The Democrat’s imprimatur formalized a $53.1 billion fiscal outline, which he pointed out is 1.6% more than what the state will spend this year, but which is $12.8 billion, or 32% higher than his first budget in 2019. It’s $400 million more than Pritzker proposed in February.
The latest plan requires new revenue, and there are $725 million in tax increases in sports betting, video gambling and a continued limit on business operating losses to fill the gap for the fiscal year that begins July 1.
Pritzker continues to remind taxpayers that he took over from a governor and Legislature that could not agree on a spending plan for two years. His budgets since have reduced tens of millions of dollars in debt, kept woefully underfunded pension contributions on track and built a $2.3 billion balance in the so-called rainy day fund that is a hedge against economic downturn.

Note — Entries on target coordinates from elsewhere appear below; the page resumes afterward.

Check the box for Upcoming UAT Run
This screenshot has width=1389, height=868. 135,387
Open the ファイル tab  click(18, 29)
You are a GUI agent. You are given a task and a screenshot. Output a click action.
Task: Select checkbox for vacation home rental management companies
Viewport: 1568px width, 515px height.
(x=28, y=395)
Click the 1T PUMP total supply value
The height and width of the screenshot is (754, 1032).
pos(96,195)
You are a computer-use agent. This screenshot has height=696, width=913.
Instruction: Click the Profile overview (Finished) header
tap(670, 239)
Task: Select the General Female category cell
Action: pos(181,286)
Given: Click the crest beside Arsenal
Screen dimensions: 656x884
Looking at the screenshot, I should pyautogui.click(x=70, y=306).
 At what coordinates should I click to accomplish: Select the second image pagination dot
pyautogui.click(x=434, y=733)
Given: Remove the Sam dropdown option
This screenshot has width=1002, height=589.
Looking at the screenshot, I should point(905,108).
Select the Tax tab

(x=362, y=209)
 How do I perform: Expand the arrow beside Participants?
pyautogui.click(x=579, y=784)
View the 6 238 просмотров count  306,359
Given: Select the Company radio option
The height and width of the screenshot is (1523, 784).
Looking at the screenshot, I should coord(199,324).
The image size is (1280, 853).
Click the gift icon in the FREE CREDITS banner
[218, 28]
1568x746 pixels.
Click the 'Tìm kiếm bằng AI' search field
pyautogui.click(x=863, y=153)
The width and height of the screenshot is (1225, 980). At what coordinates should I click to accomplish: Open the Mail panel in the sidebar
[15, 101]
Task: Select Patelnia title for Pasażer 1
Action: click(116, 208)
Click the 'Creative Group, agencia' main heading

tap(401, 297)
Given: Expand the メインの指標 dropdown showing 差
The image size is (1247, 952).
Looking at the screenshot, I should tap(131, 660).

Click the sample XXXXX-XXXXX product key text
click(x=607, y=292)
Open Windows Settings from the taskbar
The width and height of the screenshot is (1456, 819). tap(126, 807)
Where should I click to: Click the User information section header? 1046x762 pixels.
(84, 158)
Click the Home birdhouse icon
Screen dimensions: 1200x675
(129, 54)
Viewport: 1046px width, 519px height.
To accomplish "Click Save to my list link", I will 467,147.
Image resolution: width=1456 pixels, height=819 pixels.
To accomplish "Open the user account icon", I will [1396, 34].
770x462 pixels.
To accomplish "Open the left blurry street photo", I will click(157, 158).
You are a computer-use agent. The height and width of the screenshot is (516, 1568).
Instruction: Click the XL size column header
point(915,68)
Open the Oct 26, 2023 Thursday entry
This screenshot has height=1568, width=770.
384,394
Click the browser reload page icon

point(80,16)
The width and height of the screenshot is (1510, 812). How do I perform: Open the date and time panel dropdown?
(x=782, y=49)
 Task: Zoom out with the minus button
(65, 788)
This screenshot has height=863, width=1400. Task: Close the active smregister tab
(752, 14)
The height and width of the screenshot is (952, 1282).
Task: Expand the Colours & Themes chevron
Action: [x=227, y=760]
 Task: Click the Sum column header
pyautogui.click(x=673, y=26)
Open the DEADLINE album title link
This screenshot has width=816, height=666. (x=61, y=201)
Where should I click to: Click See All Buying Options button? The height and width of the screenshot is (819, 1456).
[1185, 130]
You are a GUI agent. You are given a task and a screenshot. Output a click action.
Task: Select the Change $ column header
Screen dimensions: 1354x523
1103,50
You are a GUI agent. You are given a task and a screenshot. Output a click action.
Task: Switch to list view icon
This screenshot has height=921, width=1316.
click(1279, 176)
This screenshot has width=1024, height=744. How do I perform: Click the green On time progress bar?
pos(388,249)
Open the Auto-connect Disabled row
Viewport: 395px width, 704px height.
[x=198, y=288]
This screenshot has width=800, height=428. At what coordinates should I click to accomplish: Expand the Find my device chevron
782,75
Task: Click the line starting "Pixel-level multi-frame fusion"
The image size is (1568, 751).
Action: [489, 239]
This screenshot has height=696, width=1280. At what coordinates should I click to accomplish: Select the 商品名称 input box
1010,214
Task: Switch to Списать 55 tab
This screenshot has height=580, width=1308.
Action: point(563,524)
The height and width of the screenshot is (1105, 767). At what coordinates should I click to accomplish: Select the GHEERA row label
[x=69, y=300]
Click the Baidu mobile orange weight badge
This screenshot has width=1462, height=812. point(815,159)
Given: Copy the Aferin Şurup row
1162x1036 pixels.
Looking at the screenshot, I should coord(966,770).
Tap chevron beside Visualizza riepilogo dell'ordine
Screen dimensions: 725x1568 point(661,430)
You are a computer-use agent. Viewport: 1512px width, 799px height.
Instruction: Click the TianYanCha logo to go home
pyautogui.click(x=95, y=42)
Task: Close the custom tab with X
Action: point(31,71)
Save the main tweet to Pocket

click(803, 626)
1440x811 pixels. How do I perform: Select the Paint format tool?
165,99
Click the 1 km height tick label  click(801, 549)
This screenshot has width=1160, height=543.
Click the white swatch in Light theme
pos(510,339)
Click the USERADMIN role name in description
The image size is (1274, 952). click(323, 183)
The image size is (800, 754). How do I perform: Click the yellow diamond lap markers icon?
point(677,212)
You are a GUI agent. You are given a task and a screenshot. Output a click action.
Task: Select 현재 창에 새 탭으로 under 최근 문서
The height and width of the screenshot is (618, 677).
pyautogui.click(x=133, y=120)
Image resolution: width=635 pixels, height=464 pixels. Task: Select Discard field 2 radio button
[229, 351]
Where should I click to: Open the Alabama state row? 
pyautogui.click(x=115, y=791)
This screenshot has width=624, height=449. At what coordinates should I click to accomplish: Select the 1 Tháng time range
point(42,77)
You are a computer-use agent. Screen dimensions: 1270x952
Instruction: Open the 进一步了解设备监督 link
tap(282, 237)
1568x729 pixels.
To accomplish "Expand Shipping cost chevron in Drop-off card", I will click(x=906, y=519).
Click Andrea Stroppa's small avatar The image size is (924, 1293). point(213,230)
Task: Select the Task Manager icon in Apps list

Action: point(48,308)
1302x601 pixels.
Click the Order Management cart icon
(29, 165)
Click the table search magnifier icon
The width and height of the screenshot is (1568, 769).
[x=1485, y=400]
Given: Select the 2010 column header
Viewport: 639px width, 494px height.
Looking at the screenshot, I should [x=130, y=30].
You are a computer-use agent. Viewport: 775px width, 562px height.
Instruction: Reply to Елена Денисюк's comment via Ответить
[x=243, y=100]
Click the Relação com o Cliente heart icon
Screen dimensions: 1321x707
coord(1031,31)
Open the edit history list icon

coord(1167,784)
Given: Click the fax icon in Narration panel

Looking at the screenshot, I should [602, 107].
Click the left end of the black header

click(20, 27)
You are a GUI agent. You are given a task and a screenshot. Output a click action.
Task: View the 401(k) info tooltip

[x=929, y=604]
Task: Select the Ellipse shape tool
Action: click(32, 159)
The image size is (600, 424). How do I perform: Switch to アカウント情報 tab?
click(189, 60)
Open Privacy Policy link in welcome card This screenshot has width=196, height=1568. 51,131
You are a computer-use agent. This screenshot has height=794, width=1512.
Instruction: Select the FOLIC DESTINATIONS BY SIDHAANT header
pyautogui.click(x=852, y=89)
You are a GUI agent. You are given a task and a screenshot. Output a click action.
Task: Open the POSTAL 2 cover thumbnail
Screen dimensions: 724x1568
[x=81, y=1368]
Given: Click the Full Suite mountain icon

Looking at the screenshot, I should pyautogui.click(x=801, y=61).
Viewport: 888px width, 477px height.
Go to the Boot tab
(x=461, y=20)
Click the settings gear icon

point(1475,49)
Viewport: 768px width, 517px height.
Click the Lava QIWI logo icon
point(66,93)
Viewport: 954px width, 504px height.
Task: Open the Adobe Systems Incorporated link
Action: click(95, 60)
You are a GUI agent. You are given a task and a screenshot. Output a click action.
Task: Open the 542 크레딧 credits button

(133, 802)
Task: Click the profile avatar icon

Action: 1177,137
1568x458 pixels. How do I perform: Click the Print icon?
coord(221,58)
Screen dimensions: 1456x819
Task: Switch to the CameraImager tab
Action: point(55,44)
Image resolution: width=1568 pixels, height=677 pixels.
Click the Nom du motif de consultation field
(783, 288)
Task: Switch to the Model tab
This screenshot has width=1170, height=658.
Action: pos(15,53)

“We are on a trajectory of sustainable long-term growth, and this balanced budget boosts us further in the right direction,” Pritzker said at a Chicago news conference. “We achieved all this while putting money back in the pockets of everyday Illinoisans.”
The budget eliminates the 1% sales tax on groceries and creates a first-ever child tax credit, as much as $300 for households with children under 12.
The spending plan includes a $350 million boost for K-12 education — the baseline set in a 2017 education funding reform law — plus $100 million for other school programs, a pilot program to address the teacher shortage and initial funding for a new Department of Early Childhood.
Higher education gets a 2% increase, or about $31 million and needs-based Monetary Award Program grants for college-bound students increase by $10 million.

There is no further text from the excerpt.